# Supplied entries

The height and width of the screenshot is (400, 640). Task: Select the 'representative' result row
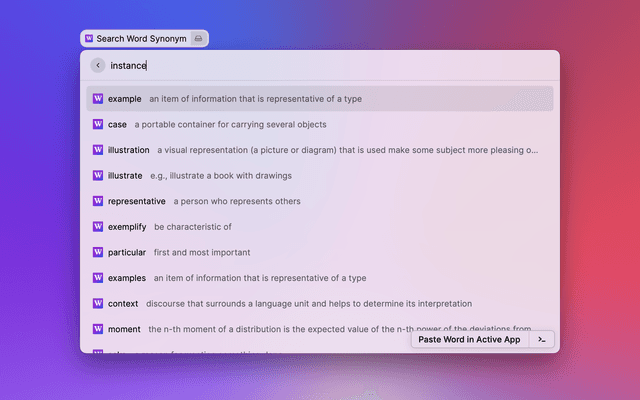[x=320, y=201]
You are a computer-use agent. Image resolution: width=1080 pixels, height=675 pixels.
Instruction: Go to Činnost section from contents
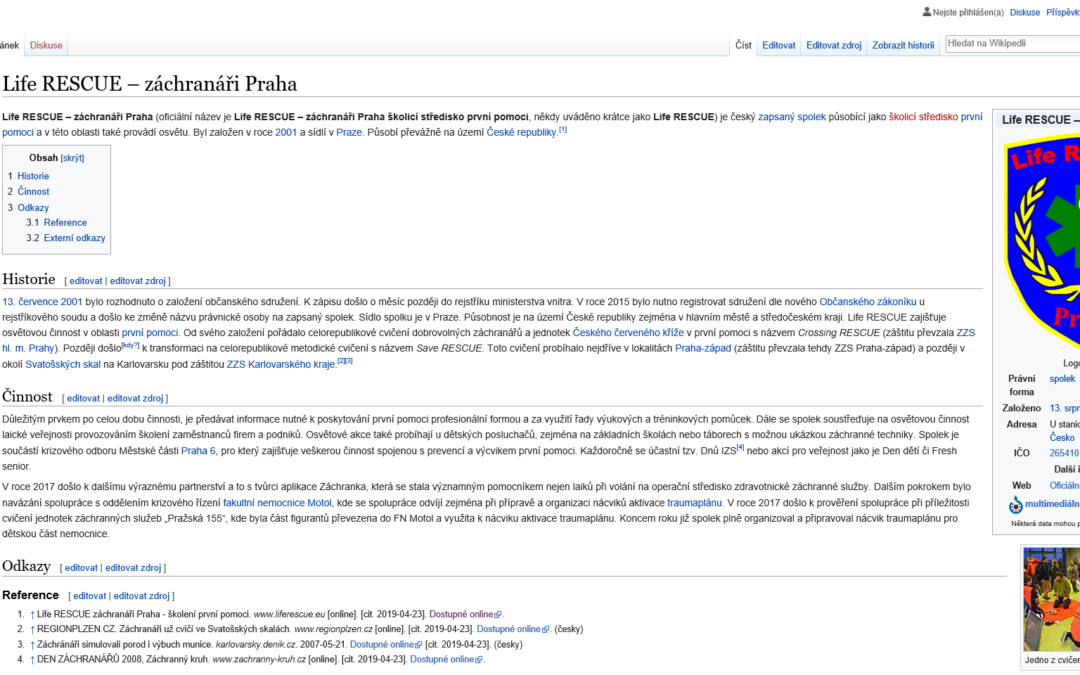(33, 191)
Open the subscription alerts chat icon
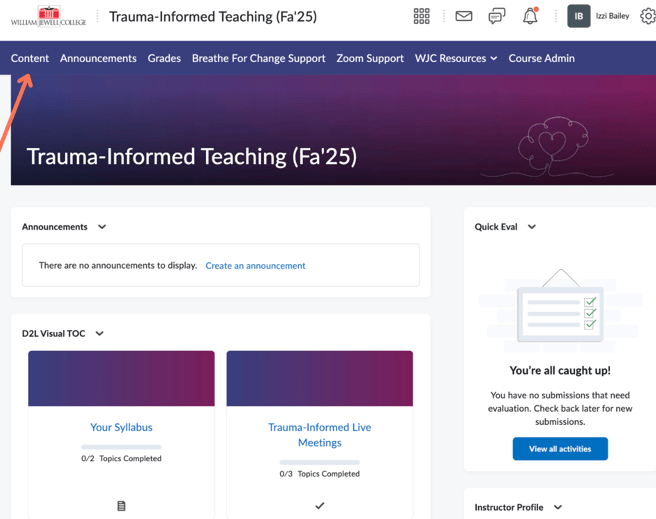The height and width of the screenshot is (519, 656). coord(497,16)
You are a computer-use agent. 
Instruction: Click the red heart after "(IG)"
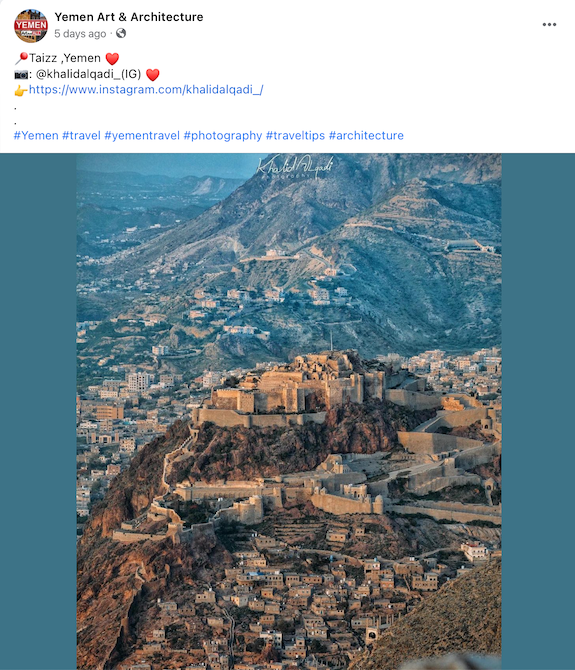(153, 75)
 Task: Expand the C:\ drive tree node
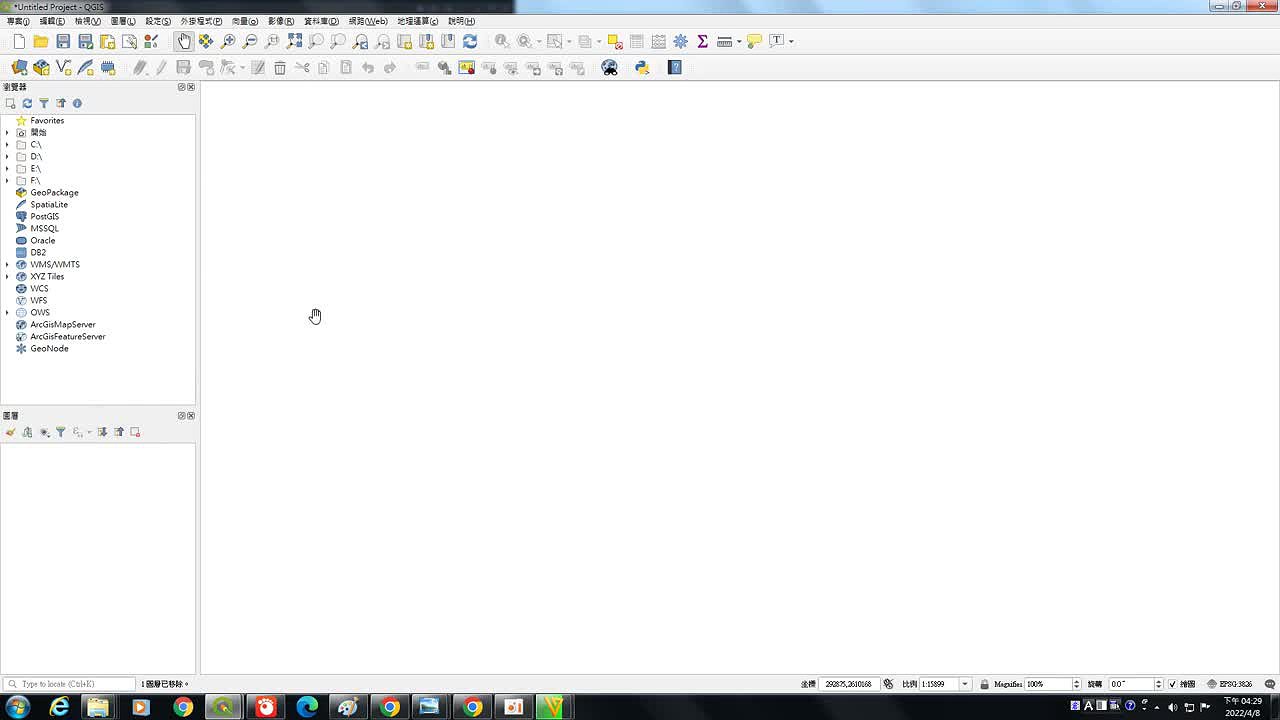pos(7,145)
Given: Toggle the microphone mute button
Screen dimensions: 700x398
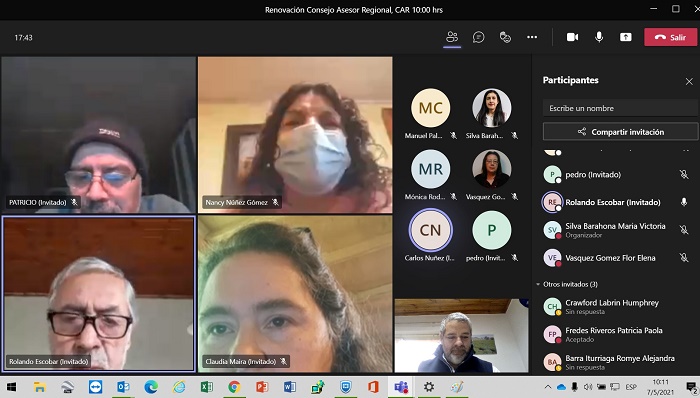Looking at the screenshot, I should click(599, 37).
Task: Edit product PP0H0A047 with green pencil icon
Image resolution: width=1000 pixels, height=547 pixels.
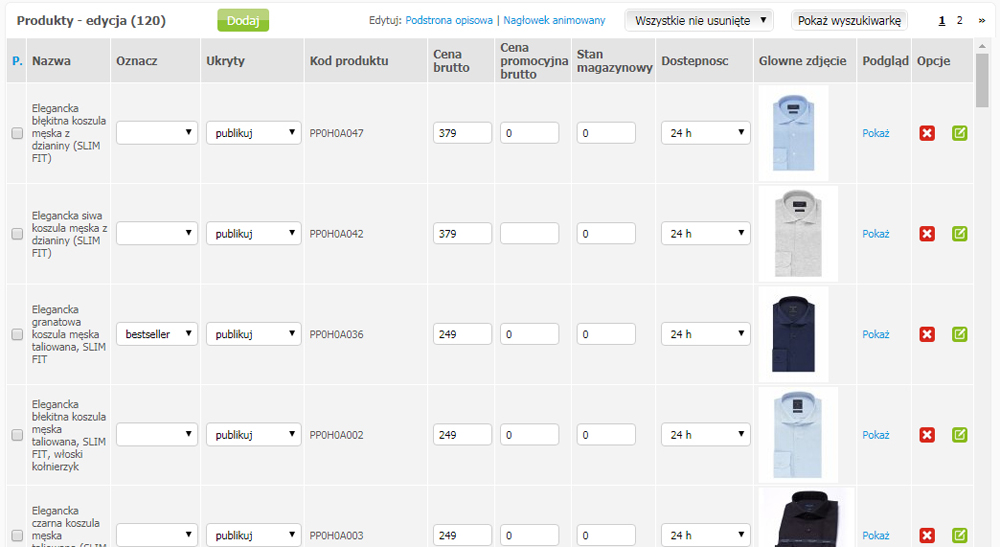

# Task objective
Take the records above and transcribe them exactly, dropping every picture.

# Task output
The height and width of the screenshot is (400, 640). Task: Select the 'representative' result row
[x=320, y=201]
You are a computer-use agent. Image resolution: width=1080 pixels, height=675 pixels.
Instruction: Go to Činnost section from contents
(33, 191)
Open the subscription alerts chat icon
The height and width of the screenshot is (519, 656). coord(497,16)
You are a computer-use agent. 
Instruction: Click the red heart after "(IG)"
(153, 75)
 Task: Expand the C:\ drive tree node
pos(7,145)
Given: Toggle the microphone mute button
Screen dimensions: 700x398
Looking at the screenshot, I should click(599, 37).
Task: Edit product PP0H0A047 with green pencil icon
Image resolution: width=1000 pixels, height=547 pixels.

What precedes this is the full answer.